Dans le Tessin, le sort incertain des villages alpins menacés par les éboulements

La montagne s’est toujours écroulée par ici, semblent rappeler les monolithes de gneiss antédiluviens encombrant le lit de la rivière, depuis longtemps recouverts de végétation. Mais la montagne s’est rarement écroulée comme dans la nuit du 29 au 30 juin, comme en témoigne l’énorme amas de roches qui a englouti la moitié du village de Fontana, à l’entrée du val Bavona, en Suisse. Nous sommes à une trentaine de kilomètres au nord de Locarno (canton du Tessin), la ville du célèbre festival de cinéma, sur les rives du lac Majeur. L’éboulement a failli, à 1 mètre près, emporter le rustico (maison en pierre) de Fabian Balli, occupé à dégager ce qui reste de sa terrasse.

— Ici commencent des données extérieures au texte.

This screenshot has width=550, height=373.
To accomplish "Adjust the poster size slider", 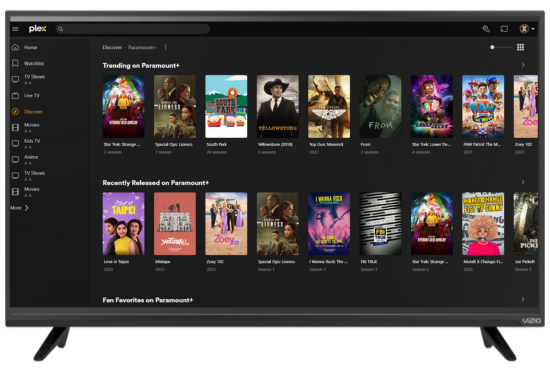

Effort dérisoire : le spectacle qui s’offre à la vue n’est plus que désolation minérale, là où se trouvaient il y a quelques semaines les maisons de ses voisins et les pâturages des chèvres. « Il pleuvait depuis des heures, une pluie inouïe, terrible. On sentait bien qu’elle pouvait apporter un grand malheur, car la montagne était instable depuis des mois, avec les précipitations continuelles, raconte l’homme en sueur, une pelle à la main. Il était 23 h 30. Je dormais à l’étage quand j’ai été réveillé en sursaut par un grondement indescriptible, de la terreur pure. Je suis descendu, j’ai ouvert la porte, et j’ai deviné dans la pénombre que tout le paysage alentour avait disparu. »

Du doigt, Fabian Balli pointe l’habitation du dessus – heureusement inoccupée au moment des faits – pulvérisée par l’impact de l’éboulement. Dans sa main droite, sur l’écran de son smartphone, des images du village guilleret, avant l’anéantissement par les forces de la géologie. Dévalant de 2 500 mètres d’altitude, la lave torrentielle a coupé l’unique route du val Bavona en plusieurs endroits. Plus d’un mois après les destructions, les troupes du génie s’évertuent encore à tracer tant bien que mal une piste sur les débris. Cette nouvelle voie passe 30 mètres au-dessus de l’ancienne, ensevelie sous la masse rocheuse. Au fond de la vallée, le hameau de San Carlo, qui compte une vingtaine d’habitants, n’est toujours desservi que par hélicoptère.

« On ne reconstruira pas. A cette échelle de destruction, la question ne se pose plus, dit encore Fabian Balli. Mais nous avons eu de la chance. Plus bas, il y avait du monde dans les maisons fracassées. » La catastrophe a fait huit morts, et une personne est toujours portée disparue. Un bilan exceptionnellement élevé pour ce type d’événement dans les Alpes suisses. Car le pays est riche et surveille les mouvements de la montagne partout, avec des capteurs ultrasophistiqués, pour parer à tout imprévu.